I think it’s insane to have a strict notability requirement! The cool thing about the Internet is there is so much bandwidth — everyone can have their piece. Even if you are a shitty photographer, you can have an Instagram. Even the WORST rappers annotate their lyrics on Rap Genius. (TRUST ME) So why shouldn’t everyone have a Wiki?

OK, setting aside issues about feasibility, maintainability, etc., there’s a more basic question: Why is it important to have an encyclopedia of everything? Aren’t you basically just trying to replicate the Internet, or what eventually will be on the Internet?
Yeeee! One of our nicknames for Everipedia is “Crowdsourced Google” — the same way that Google gives you information about any subject, we want Everipedia to give you the info, except humans are doing the sorting, summarizing and rating of the sources instead of a machine.

Right now the site actually reminds me no small amount of the early days of Wikipedia — same youthful enthusiasm, same friendly welcoming atmosphere, same lack of f’s given if someone starts work on a topic with a very lame article. But Wikipedia sort of grew up (not entirely) and became huge, with long, meaty articles. How are you going to “get from here to there” and avoid burnout or seeming irrelevant?
Hopefully we can steal a lot of users from Wikipedia! On Everipedia you get IQ for your contributions. Contributors get credit and recognition for their accomplishments, they are not simply working in a void. College students can be appointed “Everipedia Campus Representative” if they earn it, and celebrities can contribute via Verified Accounts. Wikipedia won’t even let Snoop Dogg contribute to his own page! That ain’t right…on Everipedia, Snoop can even cite himself as a source! Not to mention anyone can cite his Instagram posts, hit tweets…anything that has cool information.
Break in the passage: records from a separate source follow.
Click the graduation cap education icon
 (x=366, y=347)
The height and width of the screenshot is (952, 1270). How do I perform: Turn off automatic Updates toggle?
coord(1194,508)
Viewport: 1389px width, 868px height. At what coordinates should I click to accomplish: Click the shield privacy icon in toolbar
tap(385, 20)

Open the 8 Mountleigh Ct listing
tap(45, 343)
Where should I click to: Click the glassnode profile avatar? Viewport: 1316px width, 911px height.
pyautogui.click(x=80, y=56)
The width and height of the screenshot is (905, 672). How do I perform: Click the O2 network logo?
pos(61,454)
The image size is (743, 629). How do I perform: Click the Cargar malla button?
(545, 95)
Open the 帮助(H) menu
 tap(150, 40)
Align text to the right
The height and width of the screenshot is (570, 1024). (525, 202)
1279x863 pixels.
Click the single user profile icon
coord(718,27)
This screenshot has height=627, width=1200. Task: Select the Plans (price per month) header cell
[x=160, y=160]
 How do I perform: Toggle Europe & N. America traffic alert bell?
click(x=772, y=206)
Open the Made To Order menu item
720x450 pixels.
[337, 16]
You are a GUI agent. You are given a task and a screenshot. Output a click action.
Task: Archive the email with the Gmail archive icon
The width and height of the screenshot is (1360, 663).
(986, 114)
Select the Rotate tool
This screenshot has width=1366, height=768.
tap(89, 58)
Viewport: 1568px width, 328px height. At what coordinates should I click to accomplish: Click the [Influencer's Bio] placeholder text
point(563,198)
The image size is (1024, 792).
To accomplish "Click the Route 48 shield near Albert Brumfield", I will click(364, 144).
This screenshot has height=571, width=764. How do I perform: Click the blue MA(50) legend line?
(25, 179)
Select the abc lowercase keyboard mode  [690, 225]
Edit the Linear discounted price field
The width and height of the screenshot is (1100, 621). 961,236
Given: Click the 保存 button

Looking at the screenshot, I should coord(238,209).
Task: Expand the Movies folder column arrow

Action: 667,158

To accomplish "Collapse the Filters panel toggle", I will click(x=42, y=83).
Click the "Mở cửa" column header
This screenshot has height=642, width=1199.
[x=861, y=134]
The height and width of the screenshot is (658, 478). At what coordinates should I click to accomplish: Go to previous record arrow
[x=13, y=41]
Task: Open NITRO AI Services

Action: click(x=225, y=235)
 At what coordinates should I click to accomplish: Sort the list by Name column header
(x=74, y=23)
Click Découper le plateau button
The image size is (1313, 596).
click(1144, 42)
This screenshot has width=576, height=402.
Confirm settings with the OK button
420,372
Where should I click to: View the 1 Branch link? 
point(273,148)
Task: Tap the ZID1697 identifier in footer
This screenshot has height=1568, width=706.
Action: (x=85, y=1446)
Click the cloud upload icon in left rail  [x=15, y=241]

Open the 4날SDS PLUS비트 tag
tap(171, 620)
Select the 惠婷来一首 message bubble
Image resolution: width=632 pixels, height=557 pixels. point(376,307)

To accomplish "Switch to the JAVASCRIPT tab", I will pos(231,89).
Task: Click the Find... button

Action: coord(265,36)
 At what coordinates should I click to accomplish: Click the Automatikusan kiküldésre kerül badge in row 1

Why should somebody work on Everipedia when they can work on Wikipedia and have a better chance of having their words read by people on the #7 website in the world?
Because on Everipedia you get rewarded for your work. On Wikipedia, you get no recognition, contributions are pretty much anonymous. Maybe that appeals to some people — but I know, personally, I would never want to spend time working on something without getting credit for it. I think I’m a very good writer, and I want to be recognized for my work. I’m sure there are a lot of talented writers who feel the same way I do!

You have sometimes called Everipedia the “Thug Wikipedia.” Come on, dude, isn’t “Thug Wikipedia” likely to be off-putting to people who are, you know, working on an encyclopedia? And what does this mean, anyway?
Haha, yeah, we should probably stop saying that. What I mean by “thug,” in this case, is that there aren’t a bunch of unnecessary rules. You might think rules are great, but look at the result. Wikipedia’s notability requirement results in systematic discrimination against women and minorities, which is truly shameful. The top-performing pages on Everipedia are often black actresses, like Mariah Lynn from “Love and Hip-hop,” who are massively popular but face “Wikipedia Discrimination.” Everipedia made a page for Sabrina Pasterski — known as the “Female Einstein.” Wikipedia scraped our article and didn’t cite us! So I think that symbolizes the different focus of Everipedia and Wikipedia. Maybe we should change “Thug Wikipedia” to “Feminist Wikipedia.”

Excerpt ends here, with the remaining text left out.